## STATED EXERCISE
Can you format the rows from the line containing "Given: Click the Align tool icon" through the end of the rows, both included, as a two-column CSV with the columns "instruction" and "target", giving one line per row with its text and its answer? Put each field in quotation marks, turn line breaks into spaces, and leave the pictures out.

Rows of pointing data:
#####
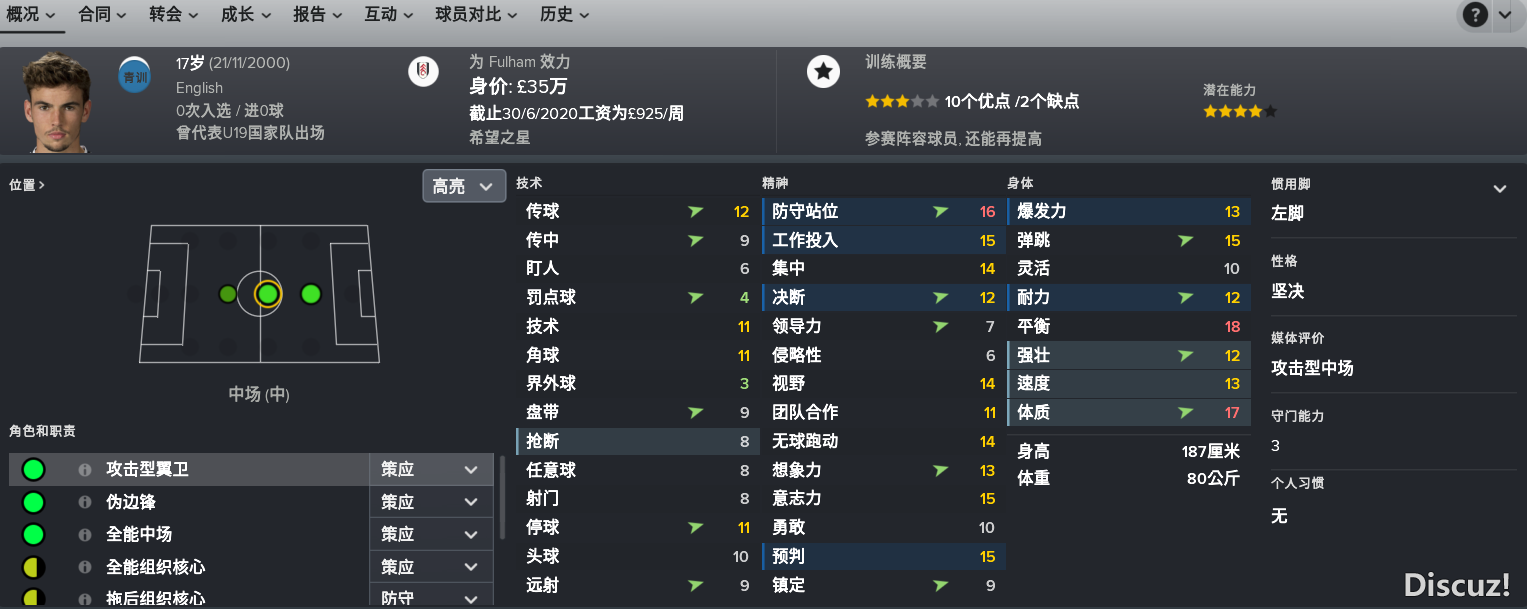1527x609 pixels.
Task: Open the 球员对比 menu
Action: coord(476,15)
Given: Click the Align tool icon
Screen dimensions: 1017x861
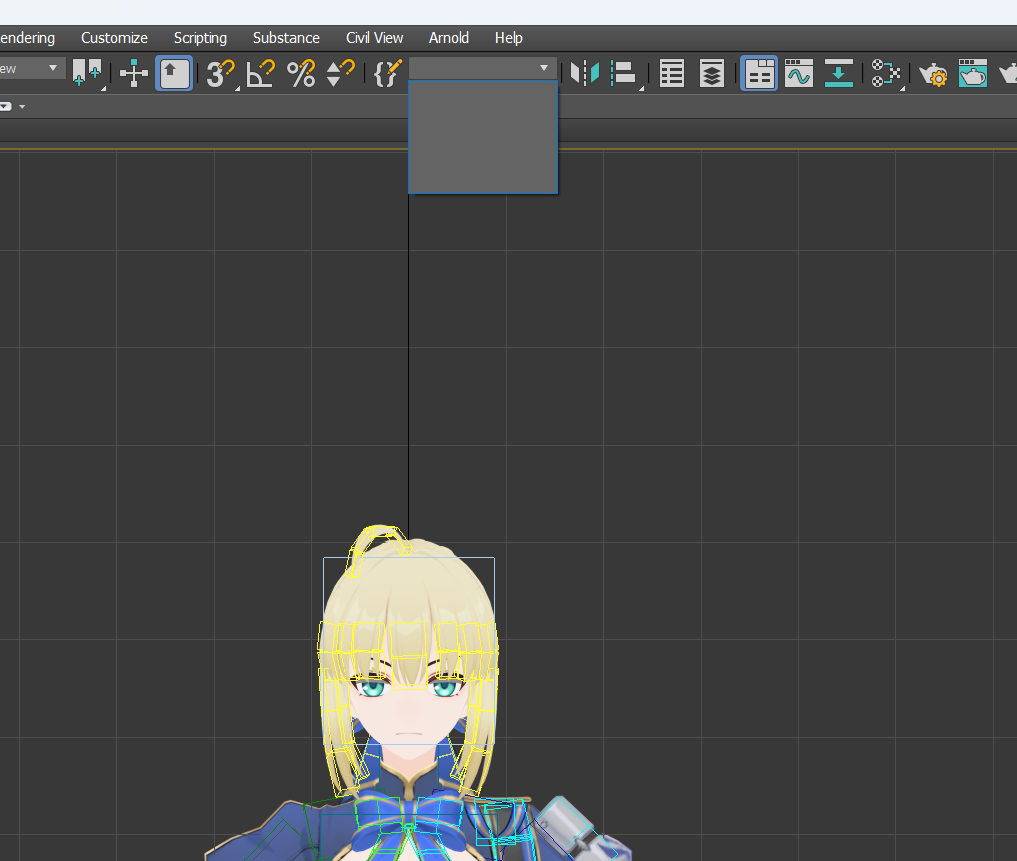Looking at the screenshot, I should pos(624,73).
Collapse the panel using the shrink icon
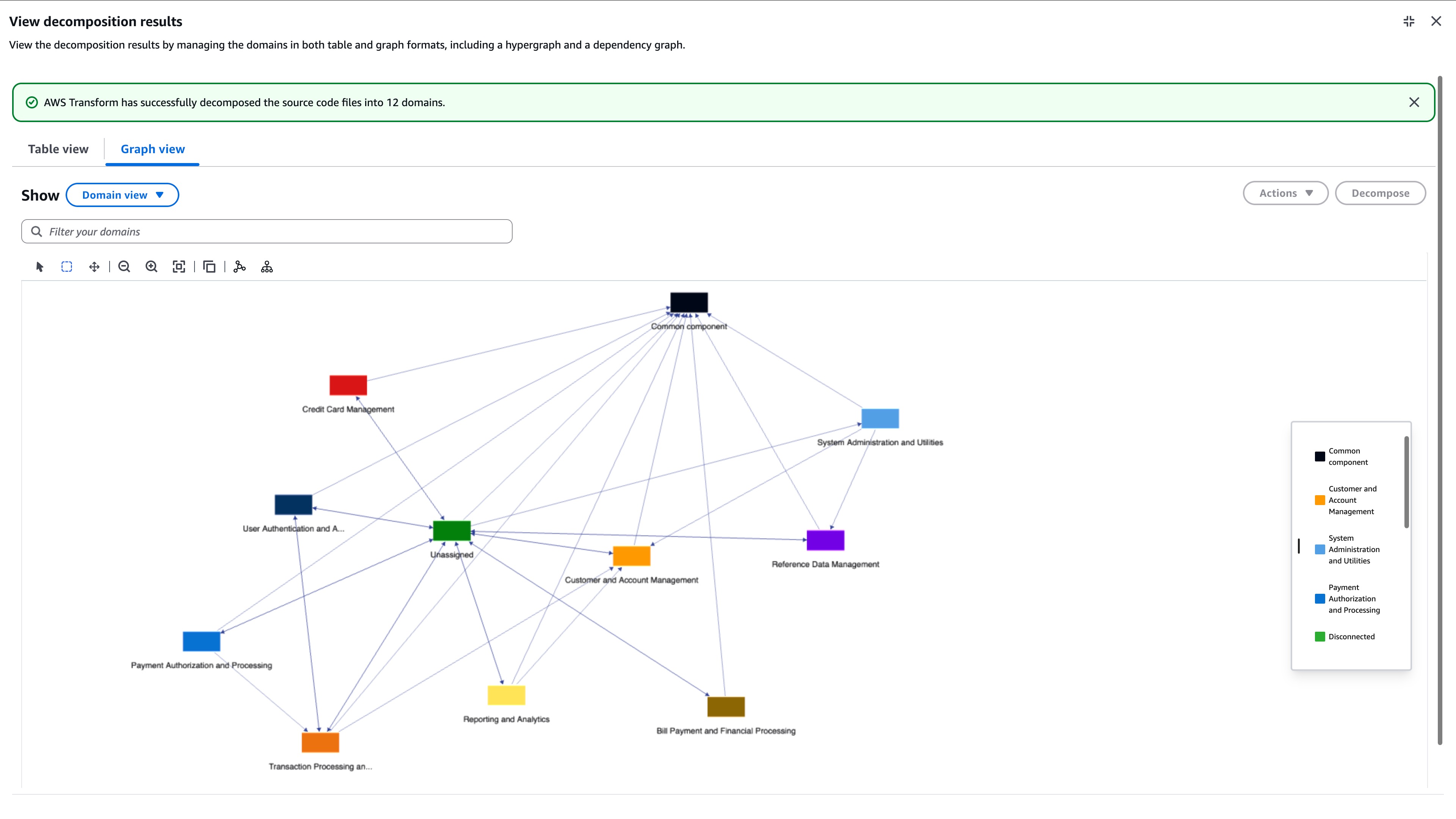The image size is (1456, 819). pos(1409,21)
#####
## COMPLETE RESPONSE
instruction,target
"Given: Click the Align tool icon Screen dimensions: 1017x861","Looking at the screenshot, I should pos(624,73)."
"Collapse the panel using the shrink icon","The image size is (1456, 819). pos(1409,21)"